Z Gastroenterol 2015; 53 - KC001
DOI: 10.1055/s-0035-1559392

Praktische Probleme beim perioperativen Bridging der oralen Antikoagulation in der Viszeralchirurgie – Risiken und Nebenwirkungen retrospektiv analysiert

P Borst 1, L Ungeheuer 1, R Wildenauer 1, C Germer 1, J Lock 1
  • 1Universitätsklinikum Würzburg, Klinik für Allgemein- und Viszeralchirurgie, Gefäß- und Kinderchirurgie, Würzburg, Deutschland

Einleitung: Die Zahl von Patienten mit oraler Antikoagulation vor elektiven Operationen steigt kontinuierlich. Meist erfolgt eine perioperative Umstellung auf niedermolekulares Heparin, das sog. Bridging. Bisher gibt es keine einheitliche Leitlinie, es ist aber erwiesen, dass Bridging das Risiko einer Nachblutung erhöht. Ziel der Studie war es, das Blutungsrisiko durch Bridging bei viszeralchirurgischen Eingriffen zu untersuchen.

Material und Methoden: Retrospektive, monozentrische Studie. Die Patientenselektion erfolgte aus dem Krankenhausinformationssystem 2011 – 2014. Einschlusskriterien: orale Antikoagulation, Patientenakte verfügbar. Ausschlusskriterien: Notfalleingriffe, bariatrische Eingriffe, Gefäßoperationen. Erfasst wurden Komorbiditäten, die perioperative Dosierung und Pausierung des Bridgings, sowie postoperative Komplikationen. Die statistische Auswertung erfolgte mittels IBM SPSS Statistics 22.

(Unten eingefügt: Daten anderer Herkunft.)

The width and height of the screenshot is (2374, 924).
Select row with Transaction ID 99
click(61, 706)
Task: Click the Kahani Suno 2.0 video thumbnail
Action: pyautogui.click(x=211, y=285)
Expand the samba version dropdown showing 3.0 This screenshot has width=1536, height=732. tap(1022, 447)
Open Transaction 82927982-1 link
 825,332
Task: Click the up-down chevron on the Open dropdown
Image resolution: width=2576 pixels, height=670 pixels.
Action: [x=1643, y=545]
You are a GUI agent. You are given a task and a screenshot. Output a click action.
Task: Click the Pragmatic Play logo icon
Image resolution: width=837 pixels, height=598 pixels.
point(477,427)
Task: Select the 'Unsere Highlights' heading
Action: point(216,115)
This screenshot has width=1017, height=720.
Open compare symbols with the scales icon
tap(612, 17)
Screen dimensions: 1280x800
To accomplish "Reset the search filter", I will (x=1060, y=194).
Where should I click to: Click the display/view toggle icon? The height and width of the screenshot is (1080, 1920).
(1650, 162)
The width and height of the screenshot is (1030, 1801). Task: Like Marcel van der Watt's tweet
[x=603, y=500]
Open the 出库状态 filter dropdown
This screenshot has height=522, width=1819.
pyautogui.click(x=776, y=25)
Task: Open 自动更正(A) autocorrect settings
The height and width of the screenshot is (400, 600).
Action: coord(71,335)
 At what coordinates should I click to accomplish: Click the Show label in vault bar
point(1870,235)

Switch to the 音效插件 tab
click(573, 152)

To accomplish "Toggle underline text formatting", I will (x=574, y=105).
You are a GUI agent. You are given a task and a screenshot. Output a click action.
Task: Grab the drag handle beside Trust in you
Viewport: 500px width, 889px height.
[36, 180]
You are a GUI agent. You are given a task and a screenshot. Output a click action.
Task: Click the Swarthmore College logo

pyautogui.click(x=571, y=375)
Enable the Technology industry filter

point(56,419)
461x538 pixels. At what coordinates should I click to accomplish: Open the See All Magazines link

Ergebnisse: 267 Patienten wurden vollständig ausgewertet, wobei in 59 Fällen Nachblutungen auftraten (22,1%; 32 subkutane Hämatome, 15 tiefe Hämatome, 5 Drainagenblutungen, 3 peranale Blutungen, 4 Sonstige), in 50 Fällen erfolgten Transfusionen (19%), in 40 Fällen Revisionsoperationen (15%). Das Risiko für Nachblutungen war erhöht beim Bridging in therapeutischer Dosierung (2 × 1 mg/kg Enoxaparin; n = 52/192, 27%), im Vergleich zu halbtherapeutischer (1 × 2 mg/kg; n = 3/26, 11%) und prophylaktischer Dosierung (1 × 40 mg; n = 4/49, 8%; P = 0,007). Thromboembolische Ereignisse traten bei 2 Patienten auf (0,7%; Apoplex, Lungenembolie). Eine falsche Risikobewertung führte bei 35 Patienten (13%) zu einem nicht indizierten therapeutisches Bridging, wobei 8 Nachblutungen auftraten. Darüber hinaus war die perioperative Pausierung des Bridging bei der Mehrzahl der Fälle zu kurz. Die Dauer der postoperativen Pausierung korrelierte mit dem Blutungsrisiko (P = 0,041).

Schlussfolgerungen: Patienten mit Bridging in therapeutischer Dosierung unterliegen einem hohen Nachblutungsrisiko. In der Praxis wird die Indikation zum Bridging oftmals nicht ausreichend differenziert und die perioperative Pausierung nicht eingehalten. Daher ist eine standardisierte Planung des individuellen Bridgings inkl. Risikobewertung, Festlegung der Dosierung und perioperativen Pause erforderlich.